Records from a data source:
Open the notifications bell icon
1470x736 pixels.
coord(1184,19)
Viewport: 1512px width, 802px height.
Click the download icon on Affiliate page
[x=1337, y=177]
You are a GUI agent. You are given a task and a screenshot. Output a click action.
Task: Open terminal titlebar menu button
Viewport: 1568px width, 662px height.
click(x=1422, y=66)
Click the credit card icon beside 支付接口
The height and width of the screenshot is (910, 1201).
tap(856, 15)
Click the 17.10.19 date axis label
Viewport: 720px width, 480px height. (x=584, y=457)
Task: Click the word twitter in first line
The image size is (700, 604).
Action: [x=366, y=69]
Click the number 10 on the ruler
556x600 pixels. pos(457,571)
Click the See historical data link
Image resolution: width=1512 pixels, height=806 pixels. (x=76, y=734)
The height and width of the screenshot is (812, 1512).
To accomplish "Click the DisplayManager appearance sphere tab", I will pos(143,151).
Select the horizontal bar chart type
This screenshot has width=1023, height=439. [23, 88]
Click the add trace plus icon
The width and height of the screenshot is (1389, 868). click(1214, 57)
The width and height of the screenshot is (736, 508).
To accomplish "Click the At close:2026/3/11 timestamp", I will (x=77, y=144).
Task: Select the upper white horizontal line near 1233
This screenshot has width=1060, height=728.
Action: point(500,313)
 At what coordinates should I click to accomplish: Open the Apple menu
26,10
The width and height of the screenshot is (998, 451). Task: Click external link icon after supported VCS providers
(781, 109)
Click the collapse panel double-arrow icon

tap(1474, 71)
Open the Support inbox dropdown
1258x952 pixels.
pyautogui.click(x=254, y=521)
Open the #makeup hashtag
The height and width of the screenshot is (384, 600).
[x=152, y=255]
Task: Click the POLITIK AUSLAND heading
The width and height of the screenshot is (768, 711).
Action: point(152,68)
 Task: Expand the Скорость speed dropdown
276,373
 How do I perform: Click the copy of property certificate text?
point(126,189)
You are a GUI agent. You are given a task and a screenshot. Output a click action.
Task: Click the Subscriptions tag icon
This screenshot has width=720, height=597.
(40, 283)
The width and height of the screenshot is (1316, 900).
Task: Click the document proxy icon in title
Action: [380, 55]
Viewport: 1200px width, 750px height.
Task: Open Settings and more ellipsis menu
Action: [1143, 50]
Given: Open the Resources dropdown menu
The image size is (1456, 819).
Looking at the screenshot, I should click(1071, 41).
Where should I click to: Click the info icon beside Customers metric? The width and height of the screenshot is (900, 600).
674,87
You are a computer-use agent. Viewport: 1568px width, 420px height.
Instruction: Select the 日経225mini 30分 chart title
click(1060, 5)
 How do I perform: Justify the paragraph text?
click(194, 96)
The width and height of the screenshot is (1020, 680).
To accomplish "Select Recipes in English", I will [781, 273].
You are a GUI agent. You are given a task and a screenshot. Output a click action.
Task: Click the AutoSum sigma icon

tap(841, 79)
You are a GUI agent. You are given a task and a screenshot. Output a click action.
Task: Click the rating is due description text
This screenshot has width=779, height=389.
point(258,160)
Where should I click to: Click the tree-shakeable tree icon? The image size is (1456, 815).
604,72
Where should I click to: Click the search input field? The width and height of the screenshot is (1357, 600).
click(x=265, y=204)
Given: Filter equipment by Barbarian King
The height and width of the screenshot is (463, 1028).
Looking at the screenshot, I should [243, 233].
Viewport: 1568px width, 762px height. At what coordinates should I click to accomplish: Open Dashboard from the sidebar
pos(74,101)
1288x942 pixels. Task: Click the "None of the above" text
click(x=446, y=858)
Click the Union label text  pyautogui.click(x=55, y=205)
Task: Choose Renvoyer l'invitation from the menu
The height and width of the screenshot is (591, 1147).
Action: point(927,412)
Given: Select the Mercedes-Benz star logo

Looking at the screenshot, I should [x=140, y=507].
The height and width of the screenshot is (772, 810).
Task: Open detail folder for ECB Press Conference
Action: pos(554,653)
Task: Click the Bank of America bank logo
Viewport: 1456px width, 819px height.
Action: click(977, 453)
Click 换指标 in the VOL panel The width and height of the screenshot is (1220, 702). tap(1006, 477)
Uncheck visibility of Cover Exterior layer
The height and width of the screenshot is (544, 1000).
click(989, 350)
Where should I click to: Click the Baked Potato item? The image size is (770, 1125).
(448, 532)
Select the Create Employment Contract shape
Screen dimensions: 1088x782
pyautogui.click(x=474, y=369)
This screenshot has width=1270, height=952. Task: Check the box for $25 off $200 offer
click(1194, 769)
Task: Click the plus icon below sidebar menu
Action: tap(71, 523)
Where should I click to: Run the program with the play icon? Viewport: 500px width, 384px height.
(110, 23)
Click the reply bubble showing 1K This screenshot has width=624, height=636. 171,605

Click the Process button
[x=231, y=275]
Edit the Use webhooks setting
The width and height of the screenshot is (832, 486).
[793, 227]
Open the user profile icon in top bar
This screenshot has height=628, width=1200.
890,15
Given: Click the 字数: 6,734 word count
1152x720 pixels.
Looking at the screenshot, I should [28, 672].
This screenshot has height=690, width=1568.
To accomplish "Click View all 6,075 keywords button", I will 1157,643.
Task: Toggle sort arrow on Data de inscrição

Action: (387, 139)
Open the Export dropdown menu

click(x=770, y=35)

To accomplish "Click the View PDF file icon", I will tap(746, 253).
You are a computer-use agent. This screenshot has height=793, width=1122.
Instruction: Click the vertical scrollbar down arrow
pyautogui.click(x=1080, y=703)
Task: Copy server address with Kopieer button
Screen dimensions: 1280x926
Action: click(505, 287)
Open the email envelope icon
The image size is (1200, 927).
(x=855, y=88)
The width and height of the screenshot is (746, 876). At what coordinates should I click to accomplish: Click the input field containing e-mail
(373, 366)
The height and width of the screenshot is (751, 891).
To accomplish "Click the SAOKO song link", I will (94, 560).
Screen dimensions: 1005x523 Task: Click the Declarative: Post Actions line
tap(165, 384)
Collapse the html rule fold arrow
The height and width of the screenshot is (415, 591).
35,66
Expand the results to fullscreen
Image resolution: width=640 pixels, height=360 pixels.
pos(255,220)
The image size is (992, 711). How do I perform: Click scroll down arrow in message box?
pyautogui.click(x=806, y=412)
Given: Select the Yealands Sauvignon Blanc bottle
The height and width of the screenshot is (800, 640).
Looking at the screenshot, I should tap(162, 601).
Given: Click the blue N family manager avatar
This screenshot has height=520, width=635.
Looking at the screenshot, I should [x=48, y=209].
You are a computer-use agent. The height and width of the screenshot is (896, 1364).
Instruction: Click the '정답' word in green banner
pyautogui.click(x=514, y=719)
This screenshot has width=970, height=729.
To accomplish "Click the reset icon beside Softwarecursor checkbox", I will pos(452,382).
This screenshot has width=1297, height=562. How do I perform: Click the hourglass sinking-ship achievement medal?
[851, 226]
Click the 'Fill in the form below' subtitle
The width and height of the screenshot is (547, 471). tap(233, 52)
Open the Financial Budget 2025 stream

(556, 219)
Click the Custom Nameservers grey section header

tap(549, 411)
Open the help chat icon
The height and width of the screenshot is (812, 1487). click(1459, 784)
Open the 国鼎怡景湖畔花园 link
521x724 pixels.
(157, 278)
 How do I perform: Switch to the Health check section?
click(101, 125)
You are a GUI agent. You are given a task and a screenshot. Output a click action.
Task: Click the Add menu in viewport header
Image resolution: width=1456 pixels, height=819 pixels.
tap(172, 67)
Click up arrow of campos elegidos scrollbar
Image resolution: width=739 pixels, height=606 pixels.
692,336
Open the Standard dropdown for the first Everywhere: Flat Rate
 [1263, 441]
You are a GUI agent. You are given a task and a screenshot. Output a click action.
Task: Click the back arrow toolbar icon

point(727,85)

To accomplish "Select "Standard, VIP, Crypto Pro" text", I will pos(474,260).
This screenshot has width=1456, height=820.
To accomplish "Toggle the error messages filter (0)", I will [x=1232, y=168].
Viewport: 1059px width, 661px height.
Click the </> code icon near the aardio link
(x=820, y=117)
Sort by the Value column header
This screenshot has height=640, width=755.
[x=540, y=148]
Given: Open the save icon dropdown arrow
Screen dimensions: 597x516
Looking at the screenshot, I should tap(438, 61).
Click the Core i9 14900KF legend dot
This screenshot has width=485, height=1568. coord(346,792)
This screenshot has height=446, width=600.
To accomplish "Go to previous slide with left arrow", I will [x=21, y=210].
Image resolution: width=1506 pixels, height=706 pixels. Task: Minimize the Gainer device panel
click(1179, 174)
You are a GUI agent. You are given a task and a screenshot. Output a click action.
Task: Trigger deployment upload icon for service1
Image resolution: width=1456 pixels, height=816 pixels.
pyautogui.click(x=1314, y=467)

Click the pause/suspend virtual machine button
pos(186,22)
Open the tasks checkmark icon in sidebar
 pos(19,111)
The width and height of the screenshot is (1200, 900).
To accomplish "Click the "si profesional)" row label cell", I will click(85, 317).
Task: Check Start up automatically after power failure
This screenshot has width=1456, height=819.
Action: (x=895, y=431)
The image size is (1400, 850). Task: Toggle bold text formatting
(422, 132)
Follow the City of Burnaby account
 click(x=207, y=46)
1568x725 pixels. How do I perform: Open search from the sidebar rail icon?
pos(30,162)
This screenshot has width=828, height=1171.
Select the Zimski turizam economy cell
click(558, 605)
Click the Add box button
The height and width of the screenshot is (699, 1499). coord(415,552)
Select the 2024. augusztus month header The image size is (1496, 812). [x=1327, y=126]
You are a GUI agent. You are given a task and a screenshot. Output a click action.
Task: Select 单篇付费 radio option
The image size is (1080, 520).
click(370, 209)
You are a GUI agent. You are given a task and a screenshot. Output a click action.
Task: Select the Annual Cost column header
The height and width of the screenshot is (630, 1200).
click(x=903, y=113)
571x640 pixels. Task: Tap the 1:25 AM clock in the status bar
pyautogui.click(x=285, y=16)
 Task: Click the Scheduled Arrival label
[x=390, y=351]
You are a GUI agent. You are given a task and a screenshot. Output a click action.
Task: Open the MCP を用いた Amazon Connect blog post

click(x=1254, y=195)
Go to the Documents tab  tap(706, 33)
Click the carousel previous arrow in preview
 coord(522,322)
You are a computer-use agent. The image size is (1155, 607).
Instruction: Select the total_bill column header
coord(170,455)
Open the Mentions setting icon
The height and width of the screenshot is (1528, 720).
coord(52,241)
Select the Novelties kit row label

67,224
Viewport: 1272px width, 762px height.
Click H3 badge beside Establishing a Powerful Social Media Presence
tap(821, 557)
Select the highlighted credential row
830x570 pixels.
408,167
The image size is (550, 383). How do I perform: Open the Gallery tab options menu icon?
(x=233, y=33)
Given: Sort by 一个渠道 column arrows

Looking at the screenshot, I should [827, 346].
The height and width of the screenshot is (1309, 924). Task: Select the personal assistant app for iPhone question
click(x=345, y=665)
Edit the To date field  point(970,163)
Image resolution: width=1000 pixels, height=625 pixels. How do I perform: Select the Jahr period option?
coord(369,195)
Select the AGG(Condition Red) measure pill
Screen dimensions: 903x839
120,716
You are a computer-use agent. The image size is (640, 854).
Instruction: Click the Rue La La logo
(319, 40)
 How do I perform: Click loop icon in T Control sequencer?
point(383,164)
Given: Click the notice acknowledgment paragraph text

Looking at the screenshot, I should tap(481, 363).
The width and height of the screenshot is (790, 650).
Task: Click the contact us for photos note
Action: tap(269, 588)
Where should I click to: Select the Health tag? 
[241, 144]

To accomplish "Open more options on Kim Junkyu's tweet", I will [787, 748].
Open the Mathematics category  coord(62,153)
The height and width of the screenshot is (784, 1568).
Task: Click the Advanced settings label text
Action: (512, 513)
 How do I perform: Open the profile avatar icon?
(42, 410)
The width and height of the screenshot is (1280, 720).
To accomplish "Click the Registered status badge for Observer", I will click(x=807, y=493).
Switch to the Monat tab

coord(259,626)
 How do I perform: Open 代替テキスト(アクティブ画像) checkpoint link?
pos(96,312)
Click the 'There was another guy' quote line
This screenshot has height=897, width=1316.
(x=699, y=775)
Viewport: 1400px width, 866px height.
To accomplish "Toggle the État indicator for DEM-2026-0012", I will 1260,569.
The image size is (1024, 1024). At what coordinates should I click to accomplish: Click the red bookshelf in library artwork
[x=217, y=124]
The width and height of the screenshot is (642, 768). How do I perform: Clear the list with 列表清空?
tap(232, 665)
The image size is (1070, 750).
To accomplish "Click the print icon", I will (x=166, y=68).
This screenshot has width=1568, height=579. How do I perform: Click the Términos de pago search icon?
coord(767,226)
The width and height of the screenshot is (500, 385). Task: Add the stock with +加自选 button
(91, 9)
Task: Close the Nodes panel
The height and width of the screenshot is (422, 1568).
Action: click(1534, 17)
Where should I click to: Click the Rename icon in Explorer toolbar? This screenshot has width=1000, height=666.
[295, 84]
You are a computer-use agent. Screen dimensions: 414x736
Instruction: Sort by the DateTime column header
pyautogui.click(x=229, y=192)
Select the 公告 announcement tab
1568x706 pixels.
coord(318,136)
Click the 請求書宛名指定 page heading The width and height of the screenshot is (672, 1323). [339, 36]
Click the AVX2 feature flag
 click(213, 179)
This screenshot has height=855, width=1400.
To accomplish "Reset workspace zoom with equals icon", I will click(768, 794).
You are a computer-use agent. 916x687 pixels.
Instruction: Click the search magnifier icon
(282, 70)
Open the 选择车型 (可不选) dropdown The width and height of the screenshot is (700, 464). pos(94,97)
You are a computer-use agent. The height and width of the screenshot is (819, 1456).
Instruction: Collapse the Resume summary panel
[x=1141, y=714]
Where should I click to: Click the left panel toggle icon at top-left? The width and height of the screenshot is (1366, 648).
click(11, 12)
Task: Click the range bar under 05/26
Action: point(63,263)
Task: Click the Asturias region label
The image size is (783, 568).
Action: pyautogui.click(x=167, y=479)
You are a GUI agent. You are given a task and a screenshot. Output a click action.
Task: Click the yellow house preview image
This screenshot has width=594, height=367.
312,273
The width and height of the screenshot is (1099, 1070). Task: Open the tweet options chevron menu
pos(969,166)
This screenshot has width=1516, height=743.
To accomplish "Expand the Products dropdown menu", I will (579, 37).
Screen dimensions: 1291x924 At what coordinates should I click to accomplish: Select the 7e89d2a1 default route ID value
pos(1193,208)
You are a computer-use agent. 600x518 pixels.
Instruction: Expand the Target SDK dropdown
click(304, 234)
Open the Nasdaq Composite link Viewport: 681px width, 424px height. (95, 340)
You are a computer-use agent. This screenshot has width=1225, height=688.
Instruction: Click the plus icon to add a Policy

GIVEN EXERCISE:
Rewrite the data from the line that contains "Given: Open the Resources dropdown menu" through the line that contains "click(194, 96)", inclusive, replacing "info icon" with "help icon" and leaving everything else unchanged.

RESPONSE FOR THIS EXERCISE:
Given: Open the Resources dropdown menu
The image size is (1456, 819).
Looking at the screenshot, I should click(1071, 41).
Where should I click to: Click the help icon beside Customers metric? The width and height of the screenshot is (900, 600).
674,87
You are a computer-use agent. Viewport: 1568px width, 420px height.
Instruction: Select the 日経225mini 30分 chart title
click(1060, 5)
 How do I perform: Justify the paragraph text?
click(194, 96)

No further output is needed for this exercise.